Wikipedia dominates organic search results because of the overwhelming authority of its content. Yet all that huge amount of content resides at one domain and it’s not-for-profit which understandably irritates some revenuers on the web. Now Google announces their Wiki-killer, knol- which stands for unit of knowledge in whatever language they speak in the googleplex. Knol will allow anyone to build a page on a subject they are an expert in, similiar to Wikipedia with three big differences:
- You are identified as the author including bio material, site links etc.
- Ads are served up on the page and there is a revenue share with the author.
- Google will rank the page and show it in relevant results.
As a writer the implications of this blow my mind. As a domainer it freaks me out. The writer says that all I have to do is post the text of my generally recognized authoritative book on kitchen design on Knol (my brother and I retained Internet rights to it) and I should have the top ranking for that search and earn boodles. The domainer says all my kitchen design domains just lost value.

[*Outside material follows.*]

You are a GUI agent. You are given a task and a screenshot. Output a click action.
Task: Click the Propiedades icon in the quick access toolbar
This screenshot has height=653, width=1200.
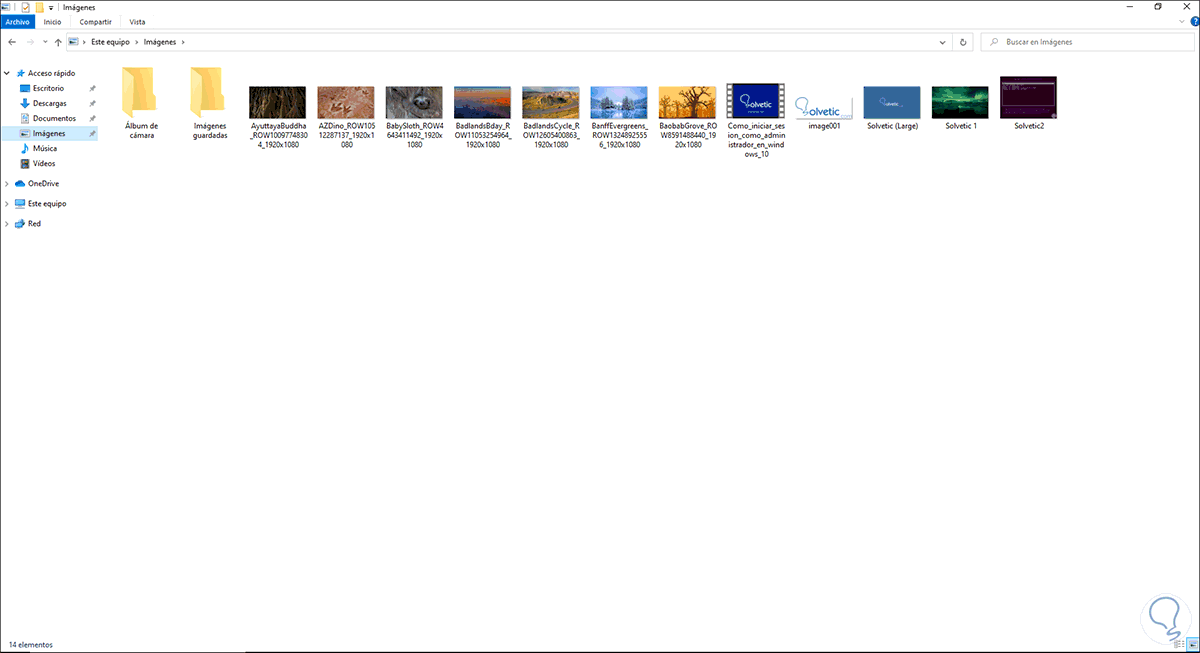[24, 7]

This is a major play by Google. However it forces me to ask myself:
‘Why not spend my time developing knols and not bother with domains?’
I’m still contemplating the implications of this. Yet, who knows, it may not turn into anything…but I think it will, and fast. There’s gold in them thar hills…
December 20th, 2007 at 7:30 pm
Interesting perspective on Google Knol. I hadn’t really thought about it’s impact on domaining. I do think that the pages on Knol will rank well and if you’re the expert on a particular knol, you can bank on it. However, just as you should not have your main business running off a blogspot.com or a typepad.com sub-domain, you don’t want your main website to be a Google Knol page. It’s important for a business to keep control of their website rather than have it in the control of a powerful third party.